The first beta version of C-Blosc2 has been released today. C-Blosc2 is the new iteration of C-Blosc 1.x series, adding more features and better documentation and is the outcome of more than 4 years of slow, but steady development. This blog entry describes the main features that you may see in next generation of C-Blosc, as well as an overview of what is in our roadmap.
Note 1: C-Blosc2 is currently in beta stage, so not ready to be used in production yet. Having said this, being in beta means that the API has been declared frozen, so there is guarantee that your programs will continue to work with future versions of the library. If you want to collaborate in this development, you are welcome: have a look at our roadmap below and contribute PR's or just go to the open issues and help us with them.
Note 2: the term C-Blosc1 will be used instead of the official C-Blosc name for referring to the 1.x series of the library. This is to make the distinction between the C-Blosc 2.x series and C-Blosc 1.x series more explicit.
Main features in C-Blosc2
New 64-bit containers
The main container in C-Blosc2 is the super-chunk or, for brevity, schunk, that is made by smaller containers which are essentially C-Blosc1 32-bit containers. The super-chunk can be backed (or not) by another container which is called a frame. If a schunk is not backed by a frame (the default), the different chunks will be stored sparsely in-memory.

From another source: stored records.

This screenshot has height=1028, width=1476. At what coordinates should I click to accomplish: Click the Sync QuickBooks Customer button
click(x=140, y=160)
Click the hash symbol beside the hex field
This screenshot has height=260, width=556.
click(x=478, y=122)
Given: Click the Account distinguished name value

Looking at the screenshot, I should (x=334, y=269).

The frame object allows to store super-chunks contiguously, either on-disk or in-memory. When a super-chunk is backed by a frame, instead of storing all the chunks sparsely in-memory, they are serialized inside the frame container. The frame can be stored on-disk too, meaning that persistence of super-chunks is supported and that data can be accessed using the same API independently of where it is stored, memory or disk.
Finally, the user can add meta-data to frames for different uses and in different layers. For example, one may think on providing a meta-layer for NumPy so that most of the meta-data for it is stored in a meta-layer; then, one can place another meta-layer on top of the latter can add more high-level info (e.g. geo-spatial, meteorological...), if desired.

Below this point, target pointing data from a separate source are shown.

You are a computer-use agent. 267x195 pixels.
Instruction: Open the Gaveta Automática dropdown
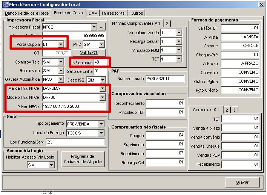point(61,79)
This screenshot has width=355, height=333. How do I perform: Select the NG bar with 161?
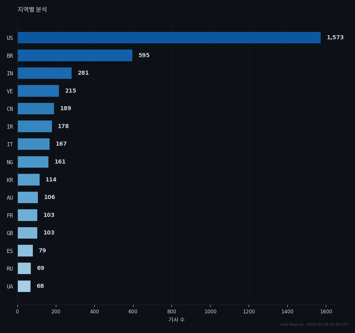[x=33, y=162]
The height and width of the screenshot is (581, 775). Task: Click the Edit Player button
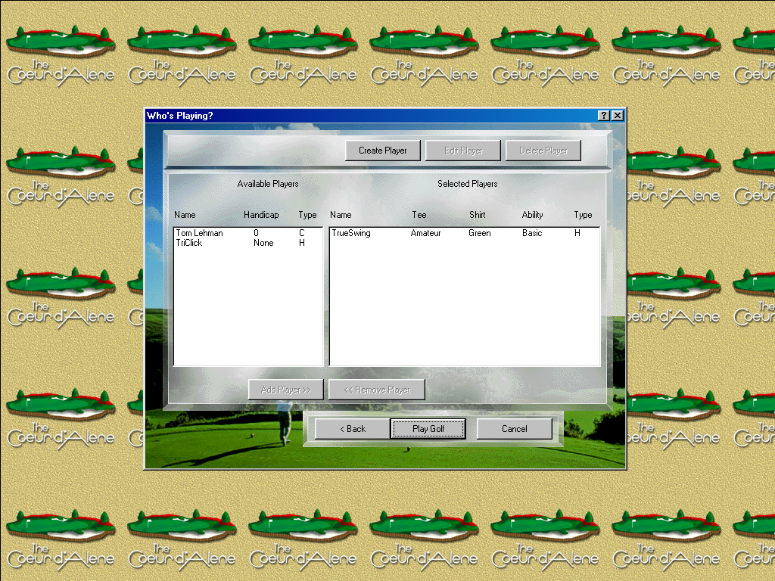(463, 150)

When taken together, these features represent a pretty powerful way to store and retrieve compressed data that goes well beyond of the previous contiguous compressed buffer, 32-bit limited, of C-Blosc1.
New filters and filters pipeline
Besides shuffle and bitshuffle already present in C-Blosc1, C-Blosc2 already implements:
- delta: the stored blocks inside a chunk are diff'ed with respect to first block in the chunk. The basic idea here is that, in some situations, the diff will have more zeros than the original data, leading to better compression.
- trunc_prec: it zeroes the least significant bits of the mantissa of float32 and float64 types. When combined with the shuffle or bitshuffle filter, this leads to more contiguous zeros, which are compressed better and faster.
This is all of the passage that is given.